Si crea così una frattura netta tra chi fornisce la tecnologia e chi la acquista, riassumibile come segue:
- Il Pentagono vuole l’uso della AI per “qualsiasi uso legale” militare.. Anthropic vuole invece un rigido controllo per evitare danni gravi o irreversibili.
- Il Pentagono vede positivamente il concetto di integrazione nelle armi. Al contrario Anthropic è totalmente contraria al supporto e creazione di armi.
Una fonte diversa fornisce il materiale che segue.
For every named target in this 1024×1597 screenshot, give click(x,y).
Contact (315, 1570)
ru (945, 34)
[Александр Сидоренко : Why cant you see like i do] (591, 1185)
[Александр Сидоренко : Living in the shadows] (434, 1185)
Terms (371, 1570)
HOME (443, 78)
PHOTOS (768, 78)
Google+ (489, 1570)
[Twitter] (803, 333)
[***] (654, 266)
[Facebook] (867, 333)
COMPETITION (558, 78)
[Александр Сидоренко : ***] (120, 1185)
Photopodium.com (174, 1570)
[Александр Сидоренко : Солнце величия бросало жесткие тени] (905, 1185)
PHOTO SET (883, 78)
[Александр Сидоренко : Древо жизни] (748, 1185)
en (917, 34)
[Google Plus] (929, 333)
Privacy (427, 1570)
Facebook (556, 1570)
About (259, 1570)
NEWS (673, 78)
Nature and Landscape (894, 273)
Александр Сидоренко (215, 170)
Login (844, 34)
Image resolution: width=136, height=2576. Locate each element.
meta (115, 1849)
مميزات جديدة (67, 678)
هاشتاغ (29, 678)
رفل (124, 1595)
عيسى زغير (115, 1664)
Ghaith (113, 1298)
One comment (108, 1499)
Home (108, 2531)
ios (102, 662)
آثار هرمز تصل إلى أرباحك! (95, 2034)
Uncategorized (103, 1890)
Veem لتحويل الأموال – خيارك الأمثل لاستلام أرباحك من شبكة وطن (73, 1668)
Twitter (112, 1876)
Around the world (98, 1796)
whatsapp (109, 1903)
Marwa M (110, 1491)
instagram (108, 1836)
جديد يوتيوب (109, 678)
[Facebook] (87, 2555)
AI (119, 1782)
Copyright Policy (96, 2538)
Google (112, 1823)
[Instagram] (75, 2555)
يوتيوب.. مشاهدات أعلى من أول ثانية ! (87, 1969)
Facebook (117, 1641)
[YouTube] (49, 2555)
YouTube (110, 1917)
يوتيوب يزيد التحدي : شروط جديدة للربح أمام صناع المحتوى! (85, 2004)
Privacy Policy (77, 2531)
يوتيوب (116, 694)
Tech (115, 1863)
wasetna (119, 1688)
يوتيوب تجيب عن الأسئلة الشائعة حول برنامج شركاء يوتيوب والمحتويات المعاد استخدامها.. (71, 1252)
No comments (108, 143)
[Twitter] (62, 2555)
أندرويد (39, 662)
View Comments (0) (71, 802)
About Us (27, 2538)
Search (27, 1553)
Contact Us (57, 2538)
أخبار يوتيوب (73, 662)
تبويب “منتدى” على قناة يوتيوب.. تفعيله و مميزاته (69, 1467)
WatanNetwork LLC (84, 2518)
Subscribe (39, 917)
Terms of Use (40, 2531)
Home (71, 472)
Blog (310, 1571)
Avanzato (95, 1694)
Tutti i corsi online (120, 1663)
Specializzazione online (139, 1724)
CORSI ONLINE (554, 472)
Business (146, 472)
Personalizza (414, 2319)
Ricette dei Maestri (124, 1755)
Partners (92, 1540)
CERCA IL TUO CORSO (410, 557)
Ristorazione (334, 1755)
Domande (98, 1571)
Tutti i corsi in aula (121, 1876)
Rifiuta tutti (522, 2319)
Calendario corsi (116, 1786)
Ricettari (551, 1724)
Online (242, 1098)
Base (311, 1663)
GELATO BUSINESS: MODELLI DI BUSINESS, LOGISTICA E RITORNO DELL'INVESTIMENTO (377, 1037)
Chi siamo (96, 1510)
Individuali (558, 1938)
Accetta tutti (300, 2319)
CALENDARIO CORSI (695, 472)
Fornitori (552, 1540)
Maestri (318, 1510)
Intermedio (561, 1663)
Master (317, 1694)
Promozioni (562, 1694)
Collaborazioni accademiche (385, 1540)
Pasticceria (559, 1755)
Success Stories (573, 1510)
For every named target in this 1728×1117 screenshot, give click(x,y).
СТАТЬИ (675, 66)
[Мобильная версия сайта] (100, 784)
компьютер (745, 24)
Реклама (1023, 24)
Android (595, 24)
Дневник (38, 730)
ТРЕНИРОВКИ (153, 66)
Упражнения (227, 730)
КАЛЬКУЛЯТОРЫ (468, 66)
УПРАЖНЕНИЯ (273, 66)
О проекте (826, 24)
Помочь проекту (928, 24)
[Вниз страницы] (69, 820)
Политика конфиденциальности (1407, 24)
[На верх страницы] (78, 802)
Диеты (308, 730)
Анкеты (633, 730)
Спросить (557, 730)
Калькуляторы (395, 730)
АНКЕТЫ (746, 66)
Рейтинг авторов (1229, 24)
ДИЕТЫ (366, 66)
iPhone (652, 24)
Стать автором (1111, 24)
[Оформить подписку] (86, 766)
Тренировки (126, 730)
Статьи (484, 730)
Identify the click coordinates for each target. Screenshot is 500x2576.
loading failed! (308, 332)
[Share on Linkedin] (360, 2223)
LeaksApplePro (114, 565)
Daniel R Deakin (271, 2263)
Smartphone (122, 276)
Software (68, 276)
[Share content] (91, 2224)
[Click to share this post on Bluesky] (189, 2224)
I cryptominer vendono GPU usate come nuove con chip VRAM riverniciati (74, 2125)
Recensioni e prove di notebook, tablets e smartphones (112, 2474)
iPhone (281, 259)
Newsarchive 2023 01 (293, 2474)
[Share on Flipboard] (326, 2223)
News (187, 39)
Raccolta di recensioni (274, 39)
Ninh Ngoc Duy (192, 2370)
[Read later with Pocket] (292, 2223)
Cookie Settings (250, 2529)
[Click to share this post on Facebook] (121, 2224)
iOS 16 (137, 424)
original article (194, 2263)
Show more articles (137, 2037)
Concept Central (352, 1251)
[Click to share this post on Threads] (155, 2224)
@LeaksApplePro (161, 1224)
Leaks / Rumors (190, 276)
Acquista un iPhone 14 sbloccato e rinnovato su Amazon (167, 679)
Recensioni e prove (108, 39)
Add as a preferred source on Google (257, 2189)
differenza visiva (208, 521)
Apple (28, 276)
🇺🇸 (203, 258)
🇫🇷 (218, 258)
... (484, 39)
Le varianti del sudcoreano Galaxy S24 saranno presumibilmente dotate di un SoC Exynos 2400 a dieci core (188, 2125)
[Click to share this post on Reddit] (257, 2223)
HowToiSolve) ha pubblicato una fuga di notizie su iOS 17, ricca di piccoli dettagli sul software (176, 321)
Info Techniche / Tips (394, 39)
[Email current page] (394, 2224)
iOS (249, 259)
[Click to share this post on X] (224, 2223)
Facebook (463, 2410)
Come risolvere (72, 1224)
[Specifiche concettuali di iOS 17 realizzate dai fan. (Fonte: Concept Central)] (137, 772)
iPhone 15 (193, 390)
- Per il Pentagono il fornitore deve supportare le trutte senza riserve etiche, in moto totale. Per Anthropic etica e immagine hanno la priorità.
La “Costituzione” di Claude e il rischio economico
Dario Amodei, CEO di Anthropic, ha dotato la sua intelligenza artificiale di una vera e propria Costituzione. Il modello cognitivo di Claude è addestrato per bloccare qualsiasi azione che possa causare danni agli esseri umani, persino se la richiesta proviene direttamente da un’agenzia statale per motivi di sicurezza nazionale.
Se si provasse a chiedere a Claude come sintetizzare un agente chimico, pur nascondendo la richiesta dietro un finto progetto di ricerca sui vaccini, l’IA rifiuterebbe l’aiuto. In un mondo ideale, questa è un’ammirevole dimostrazione di responsabilità aziendale. In un’economia reale, , ma soprattutto in un contesto geopolitico dove potenze rivali non si pongono i medesimi scrupoli morali, questa rigidità diventa un ostacolo strategico per Washington e un rischio finanziario per l’azienda.
Anthropic detiene un contratto con la Difesa del valore potenziale di 200 milioni di dollari (parte di un più ampio pacchetto da 800 milioni che coinvolge anche OpenAI e Google). Rinunciare a queste commesse significa cedere terreno ai concorrenti in un mercato, quello governativo, che è storicamente il più solido e anticiclico.
Le prospettive: chi cederà per primo?
Sean Parnell, portavoce capo del Pentagono, ha chiarito che il rapporto con Anthropic è attualmente “in fase di revisione”, sottolineando che la nazione richiede partner disposti ad aiutare le truppe a vincere “in qualsiasi scontro”. Dal canto suo, Anthropic continua a sostenere di voler armare le democrazie con l’IA, , ma di volerlo fare “con attenzione e con dei limiti”.
La realtà tecnica suggerisce che i modelli attuali di Anthropic, come fa notare l’analista Michael Horowitz, non sarebbero comunque adatti a gestire in autonomia sistemi d’arma letali, poiché tali algoritmi richiedono architetture molto più specifiche. Lo scontro, dunque, è prettamente politico e di principio.
Resta da vedere se i buoni propositi della Silicon Valley resisteranno di fronte alla prospettiva di perdere l’accesso ai fondi illimitati del bilancio della Difesa americana. La storia economica ci insegna che, quando le necessità dello Stato si scontrano con la filosofia dei fornitori privati, raramente è la filosofia ad avere l’ultima parola.